**Problem to work on**
Can you give the rows again, starting at the line containing "You are a computer-use agent. The" and ending at the line containing "point(412,57)", with "Metastore Type" replaced by "Storage Type" and nothing else changed?

**Data provided**

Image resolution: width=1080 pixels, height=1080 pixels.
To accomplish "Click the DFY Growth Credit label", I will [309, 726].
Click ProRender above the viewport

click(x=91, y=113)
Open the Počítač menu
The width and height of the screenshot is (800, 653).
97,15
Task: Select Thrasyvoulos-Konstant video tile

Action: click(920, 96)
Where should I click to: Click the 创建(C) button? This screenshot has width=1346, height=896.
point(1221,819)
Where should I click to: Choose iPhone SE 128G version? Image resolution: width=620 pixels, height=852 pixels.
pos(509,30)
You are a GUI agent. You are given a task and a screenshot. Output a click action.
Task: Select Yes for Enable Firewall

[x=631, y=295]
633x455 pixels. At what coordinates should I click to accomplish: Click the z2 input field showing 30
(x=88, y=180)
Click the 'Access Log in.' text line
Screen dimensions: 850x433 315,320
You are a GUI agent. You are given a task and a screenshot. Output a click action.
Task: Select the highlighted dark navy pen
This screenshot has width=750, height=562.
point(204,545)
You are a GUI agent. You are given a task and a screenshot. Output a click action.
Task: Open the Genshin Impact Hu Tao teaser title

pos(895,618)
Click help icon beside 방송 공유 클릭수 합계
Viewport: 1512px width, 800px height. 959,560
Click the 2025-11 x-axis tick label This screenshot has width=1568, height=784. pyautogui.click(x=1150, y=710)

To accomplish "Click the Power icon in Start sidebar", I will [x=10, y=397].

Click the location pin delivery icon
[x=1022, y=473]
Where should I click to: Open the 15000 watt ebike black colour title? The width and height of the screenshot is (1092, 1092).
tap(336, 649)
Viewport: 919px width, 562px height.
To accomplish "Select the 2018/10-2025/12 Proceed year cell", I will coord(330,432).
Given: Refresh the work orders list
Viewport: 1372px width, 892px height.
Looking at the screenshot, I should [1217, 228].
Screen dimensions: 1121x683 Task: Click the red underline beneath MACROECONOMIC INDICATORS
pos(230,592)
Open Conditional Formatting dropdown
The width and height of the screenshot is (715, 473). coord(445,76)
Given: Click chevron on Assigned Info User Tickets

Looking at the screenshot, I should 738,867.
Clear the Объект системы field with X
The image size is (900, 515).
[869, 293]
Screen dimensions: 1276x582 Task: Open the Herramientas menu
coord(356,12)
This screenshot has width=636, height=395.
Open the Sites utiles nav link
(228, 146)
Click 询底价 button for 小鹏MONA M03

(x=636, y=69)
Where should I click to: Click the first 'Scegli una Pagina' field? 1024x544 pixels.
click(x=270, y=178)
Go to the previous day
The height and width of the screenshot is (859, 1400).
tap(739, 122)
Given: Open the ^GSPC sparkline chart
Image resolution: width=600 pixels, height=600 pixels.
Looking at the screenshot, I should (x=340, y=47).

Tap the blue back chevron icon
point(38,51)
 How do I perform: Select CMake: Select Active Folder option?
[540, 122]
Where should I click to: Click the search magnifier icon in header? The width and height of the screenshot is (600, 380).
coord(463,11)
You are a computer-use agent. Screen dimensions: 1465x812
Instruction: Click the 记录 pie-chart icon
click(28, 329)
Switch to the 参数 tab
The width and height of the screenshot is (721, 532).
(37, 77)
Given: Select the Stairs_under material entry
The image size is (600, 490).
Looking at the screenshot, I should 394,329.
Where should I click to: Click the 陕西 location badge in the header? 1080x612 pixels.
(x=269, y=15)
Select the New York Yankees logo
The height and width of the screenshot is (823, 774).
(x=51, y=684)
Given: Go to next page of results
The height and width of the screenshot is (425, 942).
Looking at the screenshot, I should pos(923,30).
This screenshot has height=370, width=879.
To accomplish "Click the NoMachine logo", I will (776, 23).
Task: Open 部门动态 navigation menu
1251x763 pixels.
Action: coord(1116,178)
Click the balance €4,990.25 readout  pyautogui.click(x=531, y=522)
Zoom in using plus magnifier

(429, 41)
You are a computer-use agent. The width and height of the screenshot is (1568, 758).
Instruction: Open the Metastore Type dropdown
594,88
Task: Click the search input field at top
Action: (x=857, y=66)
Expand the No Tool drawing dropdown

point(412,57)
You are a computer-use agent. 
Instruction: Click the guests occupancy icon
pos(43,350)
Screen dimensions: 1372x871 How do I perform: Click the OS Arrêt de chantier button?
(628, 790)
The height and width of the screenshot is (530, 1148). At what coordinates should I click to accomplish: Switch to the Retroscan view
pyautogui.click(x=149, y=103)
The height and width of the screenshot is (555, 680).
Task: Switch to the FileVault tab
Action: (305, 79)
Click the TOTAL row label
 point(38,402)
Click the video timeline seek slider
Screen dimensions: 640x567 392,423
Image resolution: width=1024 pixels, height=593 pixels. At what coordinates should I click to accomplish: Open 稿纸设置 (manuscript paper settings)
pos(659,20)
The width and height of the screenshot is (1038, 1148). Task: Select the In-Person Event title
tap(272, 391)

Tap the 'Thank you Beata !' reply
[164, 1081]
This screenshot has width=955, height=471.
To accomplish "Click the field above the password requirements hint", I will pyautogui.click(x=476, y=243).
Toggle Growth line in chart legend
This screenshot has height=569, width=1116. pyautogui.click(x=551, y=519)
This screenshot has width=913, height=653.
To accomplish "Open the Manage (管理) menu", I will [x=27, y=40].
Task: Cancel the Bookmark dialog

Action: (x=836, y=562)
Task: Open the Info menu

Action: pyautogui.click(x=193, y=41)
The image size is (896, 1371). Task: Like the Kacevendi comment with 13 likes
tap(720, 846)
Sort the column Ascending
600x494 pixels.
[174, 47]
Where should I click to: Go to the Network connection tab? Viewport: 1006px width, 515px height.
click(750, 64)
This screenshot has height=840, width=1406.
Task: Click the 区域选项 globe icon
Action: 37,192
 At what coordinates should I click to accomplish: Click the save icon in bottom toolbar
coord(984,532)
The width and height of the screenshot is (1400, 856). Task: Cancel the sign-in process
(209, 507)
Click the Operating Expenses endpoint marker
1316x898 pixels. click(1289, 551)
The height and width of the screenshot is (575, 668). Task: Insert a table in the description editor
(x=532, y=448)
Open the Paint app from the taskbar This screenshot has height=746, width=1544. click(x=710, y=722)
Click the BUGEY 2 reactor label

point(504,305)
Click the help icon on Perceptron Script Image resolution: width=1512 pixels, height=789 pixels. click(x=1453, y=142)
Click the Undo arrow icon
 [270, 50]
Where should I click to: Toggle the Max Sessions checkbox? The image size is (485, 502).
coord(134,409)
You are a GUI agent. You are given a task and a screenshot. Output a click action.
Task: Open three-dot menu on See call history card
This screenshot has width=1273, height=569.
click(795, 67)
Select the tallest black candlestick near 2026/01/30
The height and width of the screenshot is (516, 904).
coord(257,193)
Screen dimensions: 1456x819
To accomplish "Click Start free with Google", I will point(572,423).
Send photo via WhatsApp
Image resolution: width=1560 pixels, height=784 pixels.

**Expected answer**
You are a computer-use agent. The width and height of the screenshot is (1568, 758).
Instruction: Open the Storage Type dropdown
594,88
Task: Click the search input field at top
Action: (x=857, y=66)
Expand the No Tool drawing dropdown

point(412,57)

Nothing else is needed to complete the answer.